# Assigned task
In the records that follow, locate every line with "label" and extract it.

Saved data entries:

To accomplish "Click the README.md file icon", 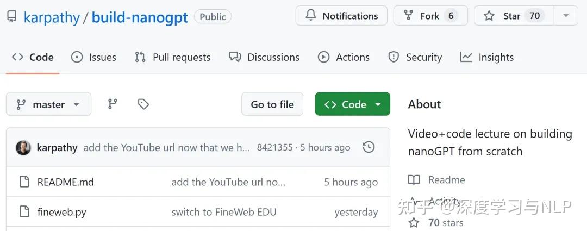I will pyautogui.click(x=24, y=182).
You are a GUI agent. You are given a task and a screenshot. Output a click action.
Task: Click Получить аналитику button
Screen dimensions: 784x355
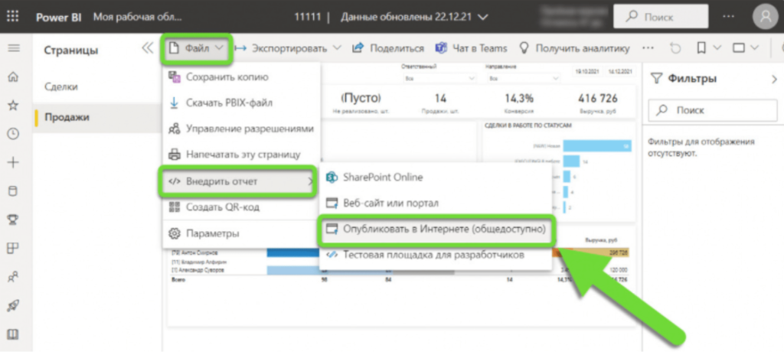[574, 48]
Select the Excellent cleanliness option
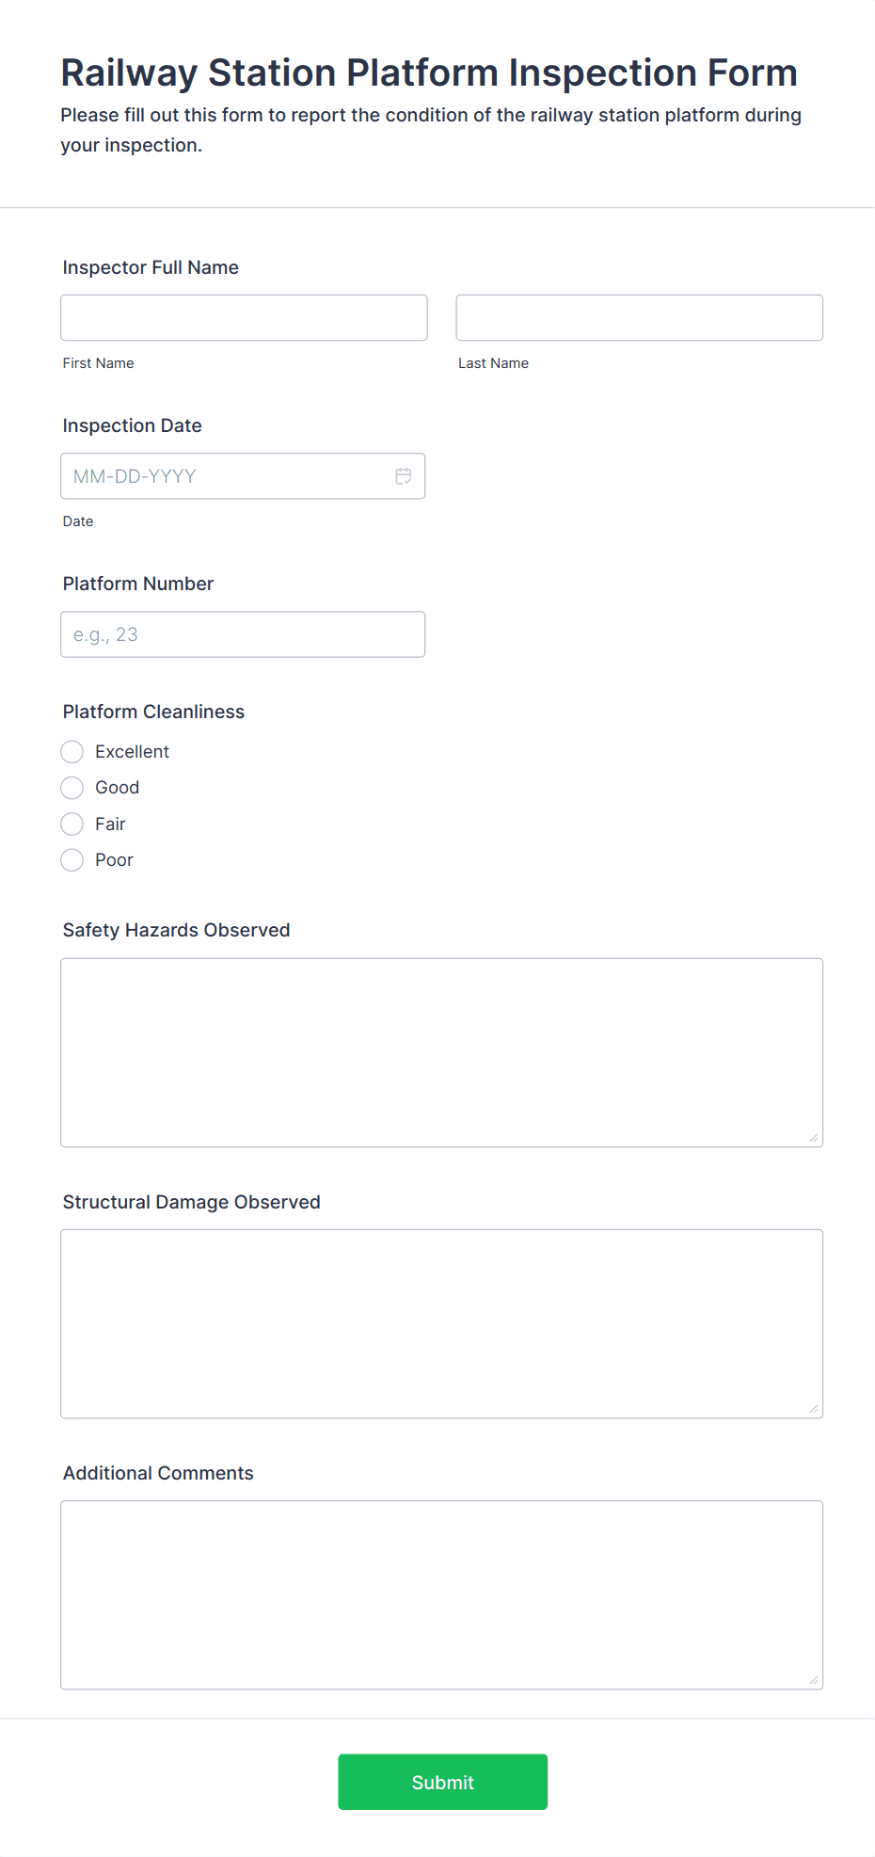Screen dimensions: 875x1857 pyautogui.click(x=72, y=752)
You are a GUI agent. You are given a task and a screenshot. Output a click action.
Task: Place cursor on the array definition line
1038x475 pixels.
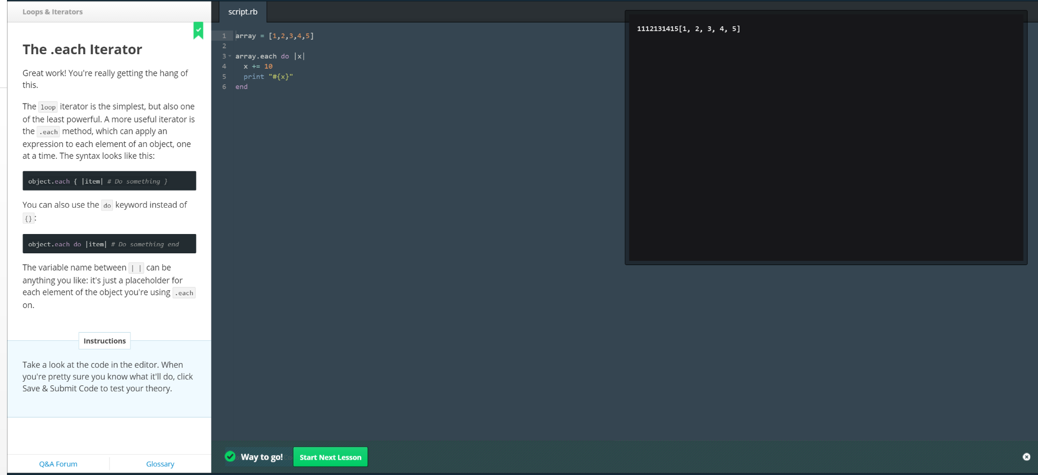click(x=274, y=36)
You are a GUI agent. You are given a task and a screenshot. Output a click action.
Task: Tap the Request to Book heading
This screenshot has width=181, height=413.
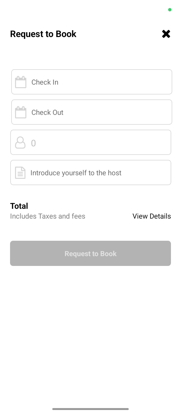pyautogui.click(x=43, y=34)
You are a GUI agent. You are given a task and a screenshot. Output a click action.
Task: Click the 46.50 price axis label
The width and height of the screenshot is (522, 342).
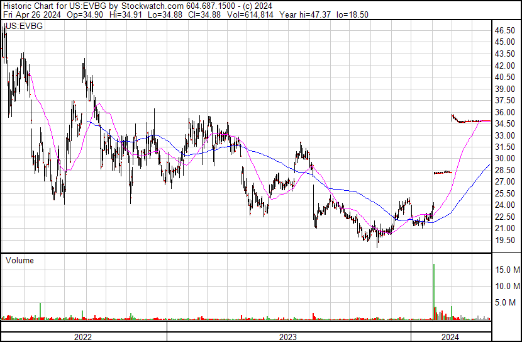click(x=504, y=30)
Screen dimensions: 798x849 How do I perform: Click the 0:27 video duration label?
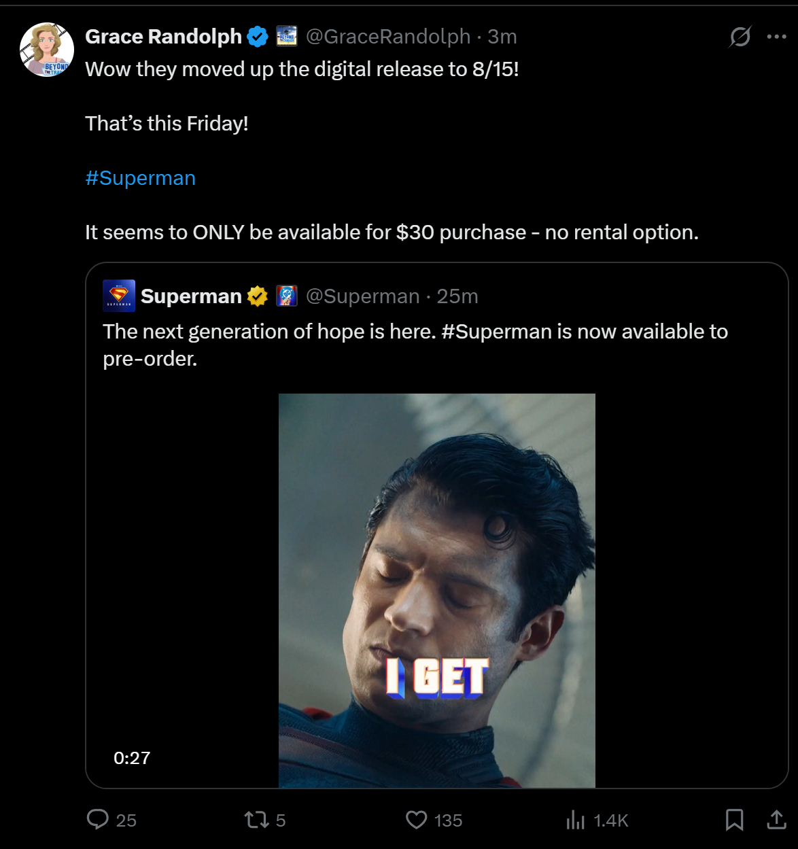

# Answer area
Task: Click the 46.50 price axis label
Screen dimensions: 798x849 How do I perform: Click the 0:27 video duration label?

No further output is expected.